Euler Method with h=0.05 for y'=3+t-y, y(0)=1 at t=0.1, 0.2, 0.3, and 0.4

[Success]

Homework Statement

Use the Euler method with h=0.05 to find approximate values of y'=3+t-y, y(0)=1 at t=0.1, 0.2, 0.3, and 0.4.

Homework Equations

I don't even know what formula and how to use it.

The Attempt at a Solution

The answers are 1.1975, 1.38549, 1.56491, 1.73658.

 

[Arkuski]

Euler's method is a recursive method. In general, it is best to understand what you're actually doing than to memorize the equations. In Euler's method, you essentially get an estimate of y' and use that to estimate y at future values.

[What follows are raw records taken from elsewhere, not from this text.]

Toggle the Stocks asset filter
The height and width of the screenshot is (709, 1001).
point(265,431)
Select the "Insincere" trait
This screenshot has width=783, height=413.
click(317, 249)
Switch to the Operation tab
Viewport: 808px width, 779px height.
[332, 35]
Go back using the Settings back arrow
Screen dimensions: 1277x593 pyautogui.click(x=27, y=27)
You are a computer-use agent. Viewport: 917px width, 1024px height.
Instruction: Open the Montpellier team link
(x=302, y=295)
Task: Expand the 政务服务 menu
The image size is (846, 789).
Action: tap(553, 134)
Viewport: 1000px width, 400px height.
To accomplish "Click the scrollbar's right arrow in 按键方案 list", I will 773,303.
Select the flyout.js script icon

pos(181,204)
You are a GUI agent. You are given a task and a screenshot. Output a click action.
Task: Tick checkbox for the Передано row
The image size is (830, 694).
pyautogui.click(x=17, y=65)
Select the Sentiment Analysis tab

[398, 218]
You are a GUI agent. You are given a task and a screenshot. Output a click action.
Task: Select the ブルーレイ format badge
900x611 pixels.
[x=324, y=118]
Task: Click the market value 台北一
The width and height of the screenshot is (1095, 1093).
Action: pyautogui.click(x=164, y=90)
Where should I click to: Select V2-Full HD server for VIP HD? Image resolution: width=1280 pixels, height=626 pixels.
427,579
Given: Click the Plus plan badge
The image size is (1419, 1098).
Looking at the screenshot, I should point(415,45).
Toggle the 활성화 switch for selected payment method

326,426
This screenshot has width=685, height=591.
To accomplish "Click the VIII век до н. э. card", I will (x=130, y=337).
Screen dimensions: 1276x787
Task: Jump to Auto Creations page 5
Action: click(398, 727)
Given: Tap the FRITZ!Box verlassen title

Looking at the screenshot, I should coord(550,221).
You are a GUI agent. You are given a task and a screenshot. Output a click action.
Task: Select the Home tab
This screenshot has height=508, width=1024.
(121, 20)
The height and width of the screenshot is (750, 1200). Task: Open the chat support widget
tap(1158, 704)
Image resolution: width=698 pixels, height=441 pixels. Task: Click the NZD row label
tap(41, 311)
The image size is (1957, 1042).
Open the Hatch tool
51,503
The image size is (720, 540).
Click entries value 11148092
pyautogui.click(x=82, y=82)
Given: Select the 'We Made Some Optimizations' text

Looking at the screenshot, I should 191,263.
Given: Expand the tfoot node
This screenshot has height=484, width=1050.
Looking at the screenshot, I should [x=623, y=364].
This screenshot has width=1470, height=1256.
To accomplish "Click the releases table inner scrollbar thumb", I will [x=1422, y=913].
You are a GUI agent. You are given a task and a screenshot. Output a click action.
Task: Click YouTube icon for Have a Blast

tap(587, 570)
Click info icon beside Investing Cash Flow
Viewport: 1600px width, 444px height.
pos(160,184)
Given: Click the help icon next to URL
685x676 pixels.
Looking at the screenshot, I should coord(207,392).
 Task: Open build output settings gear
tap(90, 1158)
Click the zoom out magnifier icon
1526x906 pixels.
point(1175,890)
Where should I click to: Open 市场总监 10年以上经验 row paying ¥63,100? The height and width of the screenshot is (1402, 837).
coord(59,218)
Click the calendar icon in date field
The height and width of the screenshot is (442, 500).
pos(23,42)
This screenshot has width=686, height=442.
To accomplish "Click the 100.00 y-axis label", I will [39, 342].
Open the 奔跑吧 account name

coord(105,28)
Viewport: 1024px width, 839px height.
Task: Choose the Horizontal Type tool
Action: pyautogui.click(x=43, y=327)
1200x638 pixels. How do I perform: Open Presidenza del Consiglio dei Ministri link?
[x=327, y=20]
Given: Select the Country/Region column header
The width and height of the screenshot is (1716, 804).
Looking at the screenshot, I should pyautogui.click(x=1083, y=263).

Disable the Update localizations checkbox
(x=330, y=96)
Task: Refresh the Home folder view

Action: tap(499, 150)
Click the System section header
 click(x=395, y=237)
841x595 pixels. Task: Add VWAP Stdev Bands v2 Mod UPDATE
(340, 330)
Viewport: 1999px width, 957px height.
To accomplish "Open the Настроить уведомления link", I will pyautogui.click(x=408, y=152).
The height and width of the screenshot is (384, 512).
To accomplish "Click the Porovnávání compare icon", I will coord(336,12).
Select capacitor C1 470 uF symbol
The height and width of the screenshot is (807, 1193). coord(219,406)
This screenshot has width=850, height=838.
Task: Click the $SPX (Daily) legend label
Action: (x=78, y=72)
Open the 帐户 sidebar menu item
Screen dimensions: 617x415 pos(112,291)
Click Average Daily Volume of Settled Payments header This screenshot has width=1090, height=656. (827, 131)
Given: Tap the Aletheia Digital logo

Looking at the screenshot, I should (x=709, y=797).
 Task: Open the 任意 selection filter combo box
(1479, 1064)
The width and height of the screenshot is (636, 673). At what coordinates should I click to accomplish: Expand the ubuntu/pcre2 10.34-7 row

At t=0, y=1 (given), and thus, y'(0)=3+0-1=2. In the next h seconds, you would expect y to increase by y' * h. Thus, we say y(x+h)=h*y'(x)+y(x). We get that y(0.05)=0.05*y'(0)+y(0)=1.1. our new value of y'(0.05)=3+0.05-y(0.05)=1.95. Keep iterating this method to get future values of y and y'.

 

[Ray Vickson]

Homework Statement

Use the Euler method with h=0.05 to find approximate values of y'=3+t-y, y(0)=1 at t=0.1, 0.2, 0.3, and 0.4.

Homework Equations

I don't even know what formula and how to use it.

The Attempt at a Solution

The answers are 1.1975, 1.38549, 1.56491, 1.73658.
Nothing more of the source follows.